%%
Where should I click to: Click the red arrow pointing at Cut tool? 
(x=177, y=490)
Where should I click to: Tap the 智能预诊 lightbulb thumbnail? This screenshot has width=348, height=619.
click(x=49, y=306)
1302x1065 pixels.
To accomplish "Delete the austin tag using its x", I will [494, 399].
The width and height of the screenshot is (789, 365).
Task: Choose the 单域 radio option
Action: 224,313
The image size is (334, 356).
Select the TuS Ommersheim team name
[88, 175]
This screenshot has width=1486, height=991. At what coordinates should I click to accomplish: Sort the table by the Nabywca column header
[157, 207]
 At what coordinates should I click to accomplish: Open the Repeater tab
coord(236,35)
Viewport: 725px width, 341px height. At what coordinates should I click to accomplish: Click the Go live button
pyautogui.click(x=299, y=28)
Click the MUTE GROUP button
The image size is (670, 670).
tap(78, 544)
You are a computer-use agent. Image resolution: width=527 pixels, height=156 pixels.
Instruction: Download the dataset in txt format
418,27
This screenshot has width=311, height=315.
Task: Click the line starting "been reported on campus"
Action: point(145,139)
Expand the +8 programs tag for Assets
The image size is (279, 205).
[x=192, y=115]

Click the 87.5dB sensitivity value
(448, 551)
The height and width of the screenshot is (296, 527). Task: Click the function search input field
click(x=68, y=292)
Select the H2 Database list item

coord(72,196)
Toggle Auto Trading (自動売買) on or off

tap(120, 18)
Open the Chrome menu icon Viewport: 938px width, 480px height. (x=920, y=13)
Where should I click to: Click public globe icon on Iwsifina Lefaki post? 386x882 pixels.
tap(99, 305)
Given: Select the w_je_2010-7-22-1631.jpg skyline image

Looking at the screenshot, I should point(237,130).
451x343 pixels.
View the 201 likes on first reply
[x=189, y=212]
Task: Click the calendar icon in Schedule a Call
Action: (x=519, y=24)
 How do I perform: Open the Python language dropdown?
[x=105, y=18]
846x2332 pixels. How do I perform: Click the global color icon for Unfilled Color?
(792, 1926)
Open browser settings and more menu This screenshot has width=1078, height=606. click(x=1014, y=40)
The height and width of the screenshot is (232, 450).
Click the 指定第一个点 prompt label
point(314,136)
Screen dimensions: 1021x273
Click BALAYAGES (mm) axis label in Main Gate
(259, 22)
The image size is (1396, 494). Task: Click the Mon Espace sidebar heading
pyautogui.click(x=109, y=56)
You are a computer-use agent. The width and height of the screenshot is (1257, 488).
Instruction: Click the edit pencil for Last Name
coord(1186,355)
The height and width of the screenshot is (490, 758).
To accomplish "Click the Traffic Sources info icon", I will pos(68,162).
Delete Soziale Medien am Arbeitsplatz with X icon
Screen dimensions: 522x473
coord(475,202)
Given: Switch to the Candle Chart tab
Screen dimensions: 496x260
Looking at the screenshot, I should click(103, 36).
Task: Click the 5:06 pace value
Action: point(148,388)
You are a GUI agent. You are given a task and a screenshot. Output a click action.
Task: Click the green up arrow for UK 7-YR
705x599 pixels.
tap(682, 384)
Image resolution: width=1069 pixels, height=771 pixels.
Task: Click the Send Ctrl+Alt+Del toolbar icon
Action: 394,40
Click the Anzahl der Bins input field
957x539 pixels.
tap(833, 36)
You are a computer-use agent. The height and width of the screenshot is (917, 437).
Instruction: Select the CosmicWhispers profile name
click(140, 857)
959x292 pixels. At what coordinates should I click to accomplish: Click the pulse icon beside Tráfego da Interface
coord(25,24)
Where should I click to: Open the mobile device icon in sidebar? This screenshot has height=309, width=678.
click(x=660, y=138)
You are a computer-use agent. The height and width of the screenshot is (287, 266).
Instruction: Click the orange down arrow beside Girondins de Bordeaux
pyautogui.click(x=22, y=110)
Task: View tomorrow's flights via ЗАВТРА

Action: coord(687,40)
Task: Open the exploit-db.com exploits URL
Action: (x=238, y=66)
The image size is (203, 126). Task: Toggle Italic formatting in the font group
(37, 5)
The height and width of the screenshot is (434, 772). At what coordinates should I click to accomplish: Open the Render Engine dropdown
%%
TASK STATEMENT: Your answer should be the lines of the records that include the word "menu".

TASK SOLUTION:
Open the Chrome menu icon Viewport: 938px width, 480px height. (x=920, y=13)
Open browser settings and more menu This screenshot has width=1078, height=606. click(x=1014, y=40)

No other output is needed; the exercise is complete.